Solution: Given that , T(a, b, c, d, e)=(a+2b+2c+d+e, a+2b+3c+2d-e, 3a+6b+8c+5d-e).

This can be written as $T\left[\begin{array}{c}a\\b\\c\\d\\e\\\end{array}\right]=\left[\begin{array}{c}1&2&2&1&1\\1&2&3&2&-1\\3&6&8&5&-1\\\end{array}\right]\left[\begin{array}{c}a\\b\\c\\d\\e\\\end{array}\right]$

We write this as $T(v)=Av ~where~v=\left[\begin{array}{c}a\\b\\c\\d\\e\\\end{array}\right] and ~A=\left[\begin{array}{c}1&2&2&1&1\\1&2&3&2&-1\\3&6&8&5&-1\\\end{array}\right]$

To find ker(T):

The $ker(T)$ is the same as the null space of the matrix $A$ $(i.e. null A)$ . Therefore we find reduced row echelon form of the matrix $A$

$\therefore rref(A)=\left[\begin{array}{c}1&2&2&1&1\\1&2&3&2&-1\\3&6&8&5&-1\\\end{array}\right]=\left[\begin{array}{c}1&2&0&-1&5\\0&0&1&1&-2\\0&0&0&0&0\\\end{array}\right]$

Therefore rewriting the system in terms of free variables$~b,d,e$, we have

$\left[\begin{array}{c}a\\b\\c\\d\\e\\\end{array}\right]=\left[\begin{array}{c}-2b+d-5e\\b\\-d+2e\\d\\e\\\end{array}\right]=b\left[\begin{array}{c}-2\\1\\0\\0\\0\\\end{array}\right]+d\left[\begin{array}{c}1\\0\\-1\\1\\0\\\end{array}\right]+e\left[\begin{array}{c}-5\\0\\2\\0\\1\\\end{array}\right]$

The set$[(-2,1,0,0,0),(1,0,-1,1,0),(-5,0,2,0,1)]$ spans $Null A$ and it is linearly independent set, So the set {(-2,1,0,0,0),(1,0,-1,1,0),(-5,0,2,0,1)} forms a basis of $\mathbf{ker(T)}$

Dimension of ker(T) : We know that "The dimension of Null A is the number of free variables in the equation $Ax=0$ "

Here, there are two leading variables $a ~and ~c$ and three free variables $b,d,e$ .

Hence dim Null A =3

Hence dim [ ker (T)]=3

To find Image of T i.e. Im(T):

To identify vector that span Im(T), we identify the first and third columns as pivot columns(leading 1's) in rref(A). These columns are linearly independent and span col(A).

> Written task A:
In the kernel and image solution, which columns of rref(A) are identified as pivot columns?

> Dataset entries:
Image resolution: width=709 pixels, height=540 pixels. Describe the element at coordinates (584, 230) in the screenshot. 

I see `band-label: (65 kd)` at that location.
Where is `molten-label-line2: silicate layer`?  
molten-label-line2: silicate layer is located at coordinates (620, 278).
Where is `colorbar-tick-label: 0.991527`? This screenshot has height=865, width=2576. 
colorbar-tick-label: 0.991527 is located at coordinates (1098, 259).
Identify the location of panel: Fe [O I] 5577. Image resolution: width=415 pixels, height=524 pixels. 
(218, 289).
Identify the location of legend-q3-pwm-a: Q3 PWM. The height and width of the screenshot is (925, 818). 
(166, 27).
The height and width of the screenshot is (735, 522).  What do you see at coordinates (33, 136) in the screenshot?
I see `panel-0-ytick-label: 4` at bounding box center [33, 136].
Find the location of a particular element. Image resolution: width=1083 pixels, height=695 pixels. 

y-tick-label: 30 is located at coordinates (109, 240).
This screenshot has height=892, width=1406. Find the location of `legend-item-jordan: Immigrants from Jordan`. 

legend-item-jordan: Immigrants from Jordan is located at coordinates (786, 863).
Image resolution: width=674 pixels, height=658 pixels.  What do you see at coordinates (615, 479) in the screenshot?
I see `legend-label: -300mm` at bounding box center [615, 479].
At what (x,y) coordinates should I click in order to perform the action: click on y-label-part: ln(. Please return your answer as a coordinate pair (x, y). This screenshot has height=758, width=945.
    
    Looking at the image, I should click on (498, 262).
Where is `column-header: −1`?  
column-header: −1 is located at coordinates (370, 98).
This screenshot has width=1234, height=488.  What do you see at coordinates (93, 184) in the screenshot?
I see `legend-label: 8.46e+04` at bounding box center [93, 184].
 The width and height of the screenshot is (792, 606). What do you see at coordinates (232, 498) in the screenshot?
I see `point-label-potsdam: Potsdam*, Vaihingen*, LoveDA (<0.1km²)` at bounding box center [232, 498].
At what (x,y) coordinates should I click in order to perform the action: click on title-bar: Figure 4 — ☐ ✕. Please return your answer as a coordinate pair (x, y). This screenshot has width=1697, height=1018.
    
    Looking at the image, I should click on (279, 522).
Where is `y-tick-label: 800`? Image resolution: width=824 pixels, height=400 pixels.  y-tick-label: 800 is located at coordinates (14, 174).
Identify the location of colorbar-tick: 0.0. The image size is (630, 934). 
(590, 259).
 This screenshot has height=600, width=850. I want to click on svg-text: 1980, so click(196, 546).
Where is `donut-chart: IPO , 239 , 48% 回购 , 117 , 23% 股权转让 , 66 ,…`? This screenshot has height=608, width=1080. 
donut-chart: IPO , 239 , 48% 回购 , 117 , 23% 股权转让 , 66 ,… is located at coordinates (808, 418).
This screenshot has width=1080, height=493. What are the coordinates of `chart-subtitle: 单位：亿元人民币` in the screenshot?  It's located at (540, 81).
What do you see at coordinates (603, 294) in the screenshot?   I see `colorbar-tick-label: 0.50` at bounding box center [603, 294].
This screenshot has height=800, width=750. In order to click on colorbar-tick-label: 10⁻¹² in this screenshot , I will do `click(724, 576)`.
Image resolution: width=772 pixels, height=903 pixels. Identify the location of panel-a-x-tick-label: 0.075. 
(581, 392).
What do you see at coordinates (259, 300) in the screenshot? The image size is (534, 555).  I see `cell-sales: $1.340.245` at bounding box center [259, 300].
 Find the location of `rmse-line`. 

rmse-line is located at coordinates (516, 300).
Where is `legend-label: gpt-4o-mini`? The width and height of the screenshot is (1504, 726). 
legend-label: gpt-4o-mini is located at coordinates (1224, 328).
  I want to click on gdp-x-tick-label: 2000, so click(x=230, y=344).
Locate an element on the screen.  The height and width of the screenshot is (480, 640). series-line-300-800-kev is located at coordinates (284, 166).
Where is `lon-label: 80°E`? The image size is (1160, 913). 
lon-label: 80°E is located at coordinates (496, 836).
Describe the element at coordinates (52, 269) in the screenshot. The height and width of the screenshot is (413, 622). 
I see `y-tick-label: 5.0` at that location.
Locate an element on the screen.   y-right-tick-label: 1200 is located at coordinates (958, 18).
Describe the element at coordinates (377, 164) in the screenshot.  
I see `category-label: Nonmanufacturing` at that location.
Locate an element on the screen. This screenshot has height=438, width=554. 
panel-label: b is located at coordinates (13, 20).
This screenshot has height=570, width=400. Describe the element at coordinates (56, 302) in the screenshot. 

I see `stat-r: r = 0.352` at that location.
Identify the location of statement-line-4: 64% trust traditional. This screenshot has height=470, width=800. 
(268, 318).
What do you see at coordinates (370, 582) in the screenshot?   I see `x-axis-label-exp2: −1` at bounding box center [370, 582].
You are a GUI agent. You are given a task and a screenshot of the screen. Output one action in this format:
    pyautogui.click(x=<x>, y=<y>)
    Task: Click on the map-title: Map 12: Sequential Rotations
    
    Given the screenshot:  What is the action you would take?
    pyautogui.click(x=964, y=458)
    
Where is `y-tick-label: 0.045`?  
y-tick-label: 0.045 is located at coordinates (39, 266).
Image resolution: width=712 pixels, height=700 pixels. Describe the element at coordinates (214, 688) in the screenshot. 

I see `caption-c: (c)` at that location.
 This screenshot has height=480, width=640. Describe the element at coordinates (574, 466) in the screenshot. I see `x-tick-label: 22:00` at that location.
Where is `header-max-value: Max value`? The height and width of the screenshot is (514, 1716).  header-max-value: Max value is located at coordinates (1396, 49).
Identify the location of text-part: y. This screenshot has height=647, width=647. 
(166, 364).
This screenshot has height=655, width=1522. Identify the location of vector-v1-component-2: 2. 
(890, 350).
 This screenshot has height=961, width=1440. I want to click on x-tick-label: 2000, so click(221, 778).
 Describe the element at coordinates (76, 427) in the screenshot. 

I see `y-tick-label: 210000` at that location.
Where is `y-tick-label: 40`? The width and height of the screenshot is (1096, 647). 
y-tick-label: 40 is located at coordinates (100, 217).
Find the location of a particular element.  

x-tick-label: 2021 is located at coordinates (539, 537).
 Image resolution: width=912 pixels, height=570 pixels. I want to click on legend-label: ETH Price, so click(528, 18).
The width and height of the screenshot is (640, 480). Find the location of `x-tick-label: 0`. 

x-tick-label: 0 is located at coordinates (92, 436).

> Written task B:
Rewrite the listing from its first line through the line with "center [232, 498].", replacing "Image resolution" with "Screenshot resolution" and leaving everything else unchanged.

> Response box A:
The first and third columns.

> Response box B:
Screenshot resolution: width=709 pixels, height=540 pixels. Describe the element at coordinates (584, 230) in the screenshot. 

I see `band-label: (65 kd)` at that location.
Where is `molten-label-line2: silicate layer`?  
molten-label-line2: silicate layer is located at coordinates (620, 278).
Where is `colorbar-tick-label: 0.991527`? This screenshot has height=865, width=2576. 
colorbar-tick-label: 0.991527 is located at coordinates (1098, 259).
Identify the location of panel: Fe [O I] 5577. Screenshot resolution: width=415 pixels, height=524 pixels. 
(218, 289).
Identify the location of legend-q3-pwm-a: Q3 PWM. The height and width of the screenshot is (925, 818). 
(166, 27).
The height and width of the screenshot is (735, 522).  What do you see at coordinates (33, 136) in the screenshot?
I see `panel-0-ytick-label: 4` at bounding box center [33, 136].
Find the location of a particular element. Screenshot resolution: width=1083 pixels, height=695 pixels. 

y-tick-label: 30 is located at coordinates (109, 240).
This screenshot has height=892, width=1406. Find the location of `legend-item-jordan: Immigrants from Jordan`. 

legend-item-jordan: Immigrants from Jordan is located at coordinates (786, 863).
Screenshot resolution: width=674 pixels, height=658 pixels.  What do you see at coordinates (615, 479) in the screenshot?
I see `legend-label: -300mm` at bounding box center [615, 479].
At what (x,y) coordinates should I click in order to perform the action: click on y-label-part: ln(. Please return your answer as a coordinate pair (x, y). This screenshot has height=758, width=945.
    
    Looking at the image, I should click on (498, 262).
Where is `column-header: −1`?  
column-header: −1 is located at coordinates (370, 98).
This screenshot has width=1234, height=488.  What do you see at coordinates (93, 184) in the screenshot?
I see `legend-label: 8.46e+04` at bounding box center [93, 184].
 The width and height of the screenshot is (792, 606). What do you see at coordinates (232, 498) in the screenshot?
I see `point-label-potsdam: Potsdam*, Vaihingen*, LoveDA (<0.1km²)` at bounding box center [232, 498].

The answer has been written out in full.